While I believe that the looting of art and the illegal trafficking of antiquities are to be condemned, I think hypocrisy is also to be condemned. This week, the Boston Museum of Fine Arts transferred to the Italian Ministry of Culture thirteen objects from its collection that the Italian government determined to have been looted and sold illegally to the MFA. A similar transfer occurred in February of this year when New York’s Metropolitan Museum of Art returned twenty objects, including the 2500-year old Euphronios krater, to Italy.

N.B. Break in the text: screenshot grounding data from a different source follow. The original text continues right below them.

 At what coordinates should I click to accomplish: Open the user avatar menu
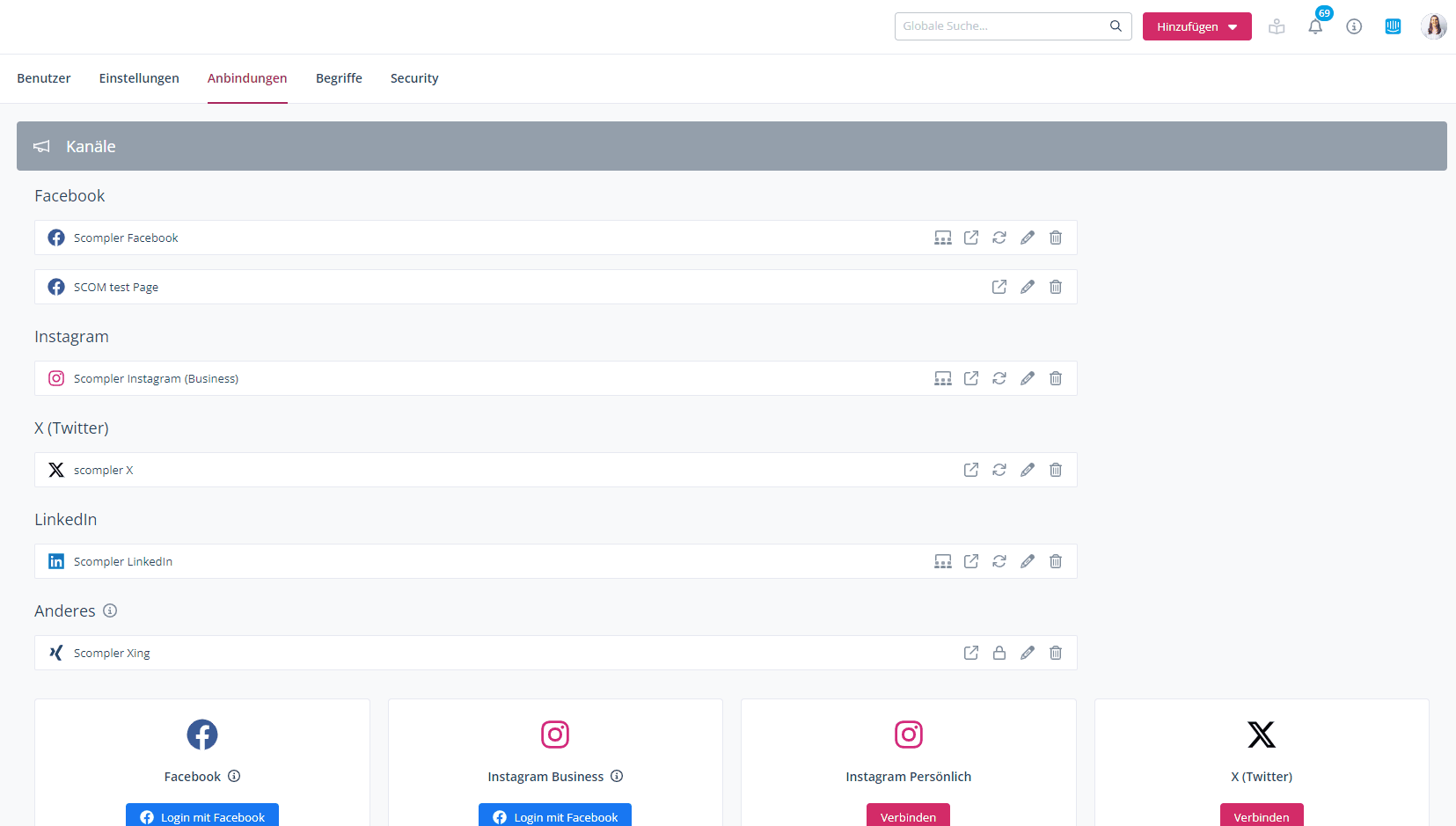pos(1433,26)
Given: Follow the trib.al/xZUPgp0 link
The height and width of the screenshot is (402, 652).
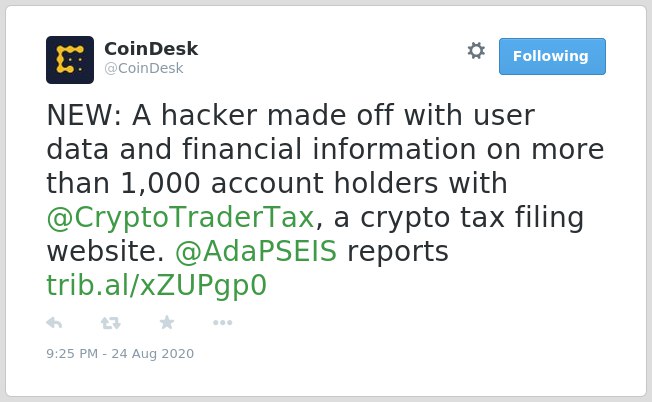Looking at the screenshot, I should (x=156, y=285).
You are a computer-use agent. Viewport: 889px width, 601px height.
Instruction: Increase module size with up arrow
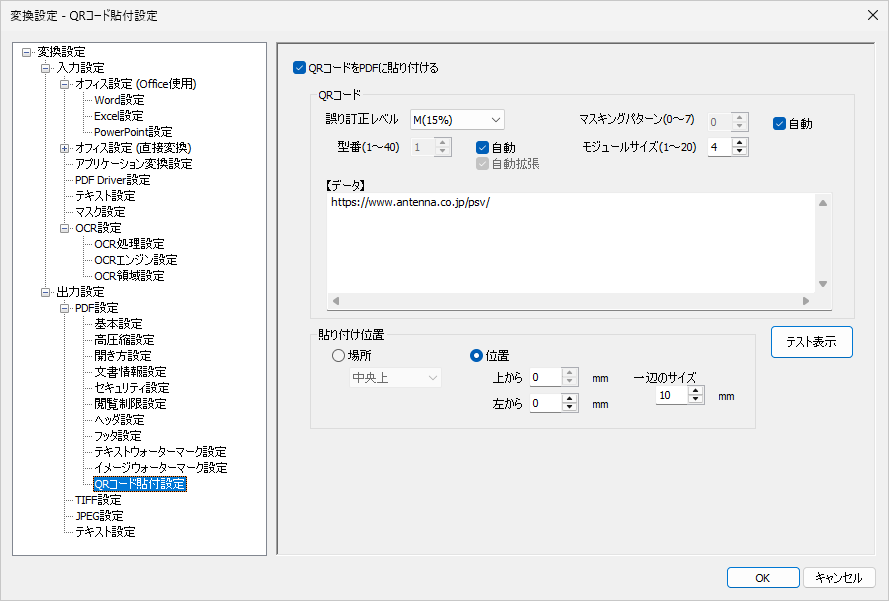740,142
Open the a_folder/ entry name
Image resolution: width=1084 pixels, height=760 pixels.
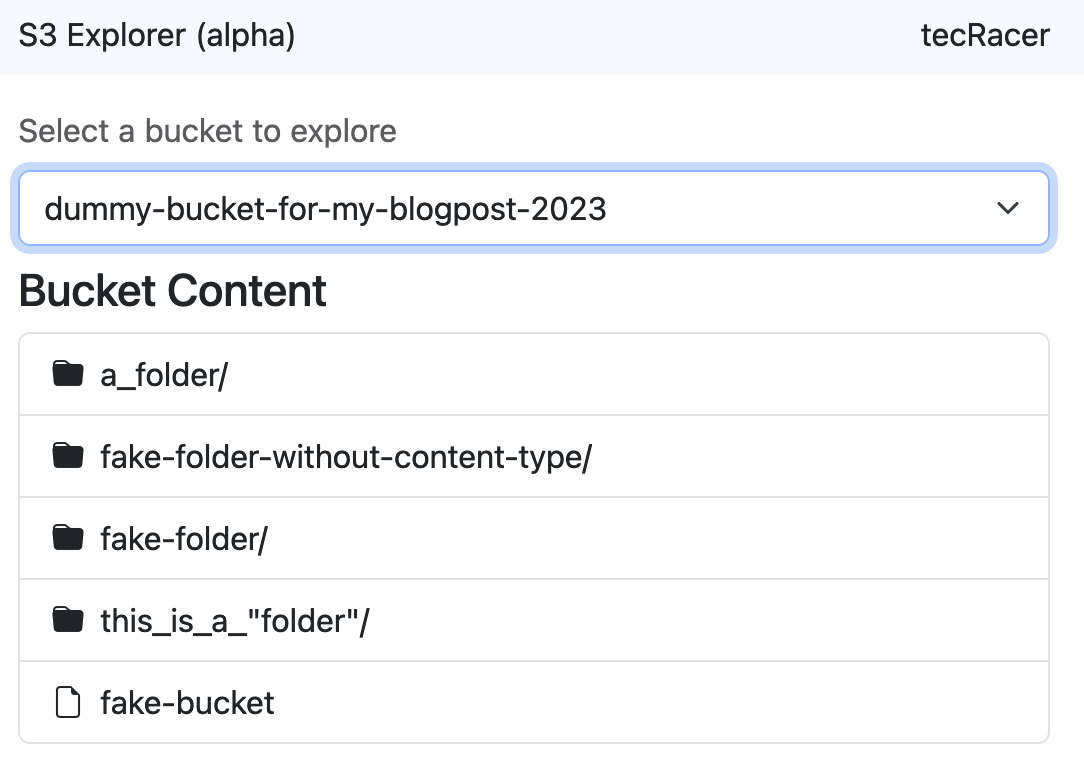pyautogui.click(x=164, y=376)
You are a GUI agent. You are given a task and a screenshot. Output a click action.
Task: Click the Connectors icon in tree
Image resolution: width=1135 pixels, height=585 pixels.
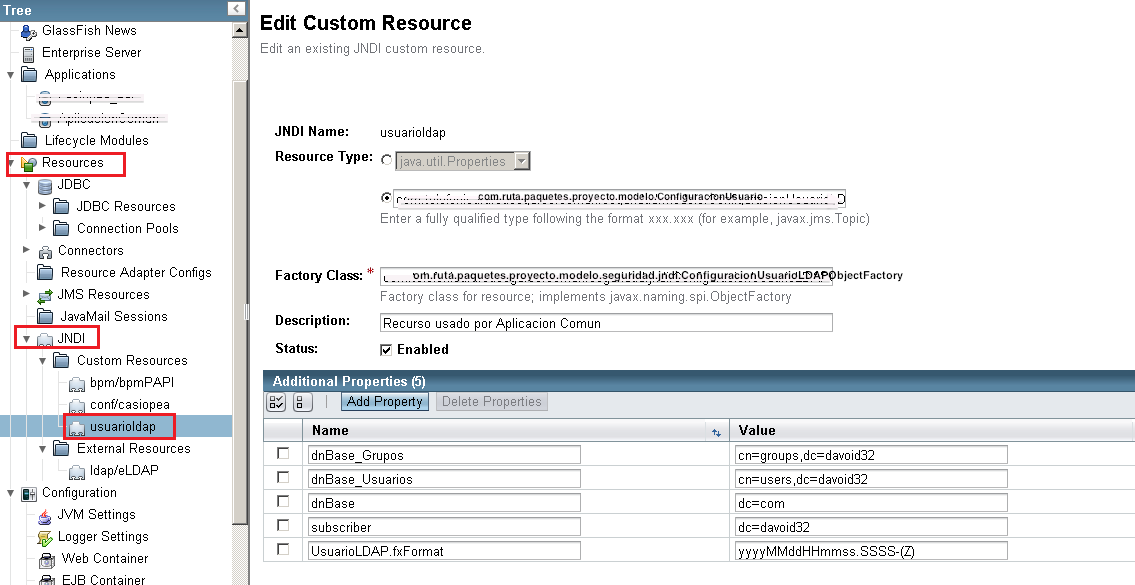pos(45,251)
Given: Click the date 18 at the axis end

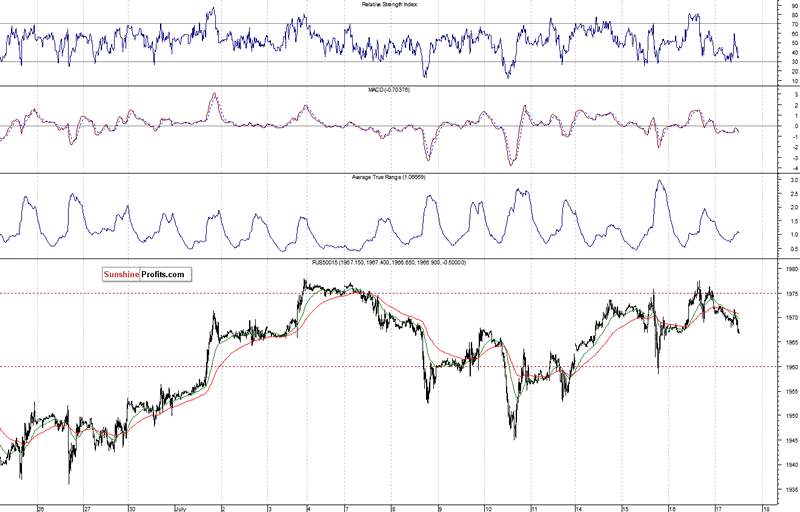Looking at the screenshot, I should coord(765,507).
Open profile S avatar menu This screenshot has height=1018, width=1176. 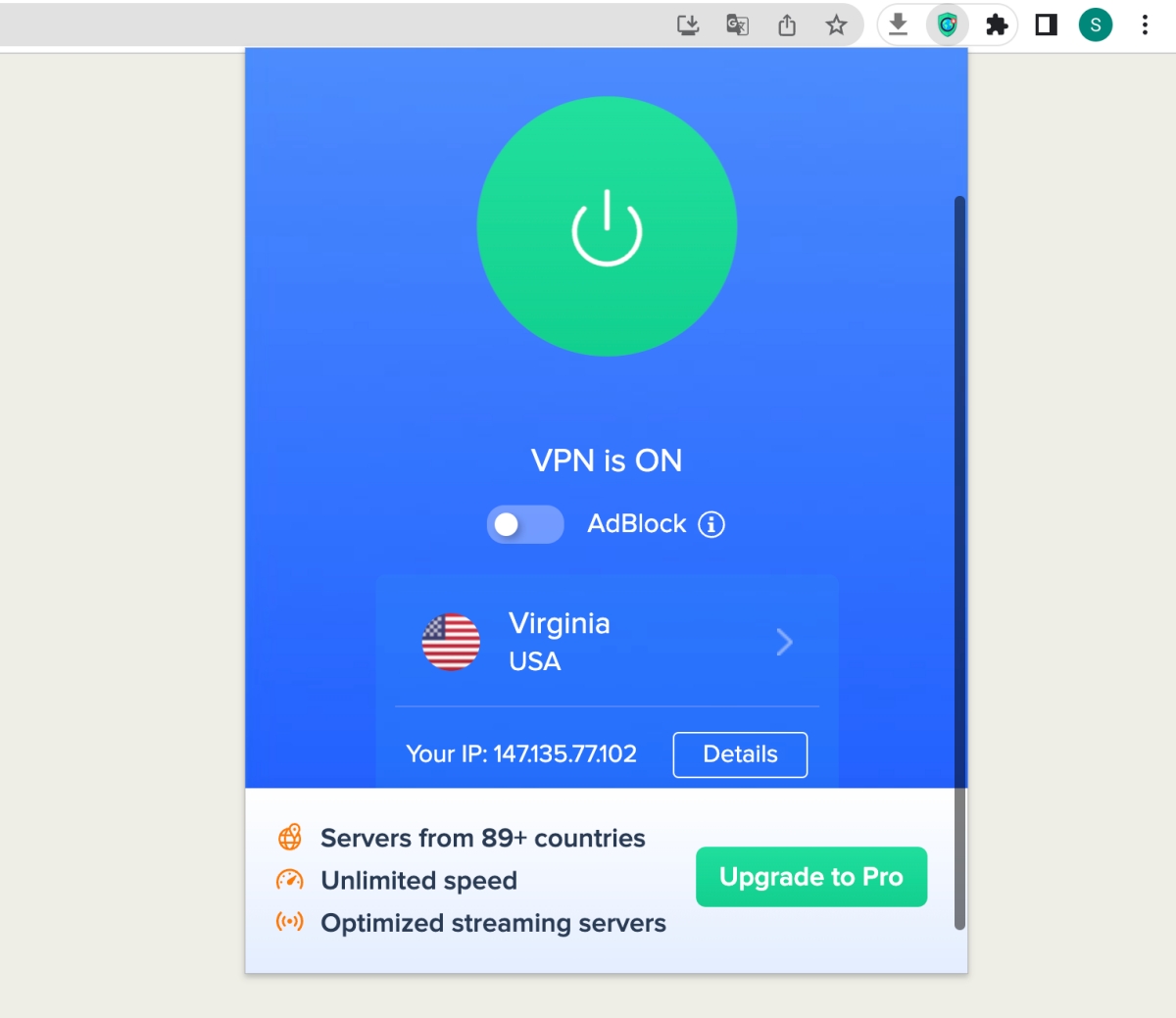tap(1095, 24)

Naturally, the objects were not returned because it was determined in principle to be wrong for an American museum to possess antiquities from Europe. The issue was that the lawful provenance of the objects themselves could not be demonstrated. The Italian government argued that they had been looted and were subsequently sold to the MFA by dealers who had themselves acquired the objects using sketchy means.

However, a case can be made that many of the world’s antiquities residing in museums were, at some point in their history, removed illegally from their place of origin. Certainly this is true of the Parthenon Marbles (aka the Elgin Marbles) and many other antiquities from Greece that were unlawfully taken from Greece during the era of Ottoman rule and earlier.

For example, it should be noted that six of the thirteen objects returned to Italy this week were originally produced in Athens during the fifth century BCE. I doubt very much that the Italian government can prove that these six objects were lawfully removed from Greece in the first place. It cannot possibly be demonstrated that they were legitimately purchased from the Greek state (since the Greek state did not exist prior to the first quarter of the 19th century) or from the artist or the original Greek owner (since no bill of sale exists).

While it is possible that they were transferred to Italy by means of legitimate trade at some point during their long history, there is no documentation demonstrating this to be the case. What is perhaps more likely is that these six objects were looted from Greece before they were looted from Italy and later sold on the black market. In that case, shouldn’t they be returned to Greece, rather than Italy?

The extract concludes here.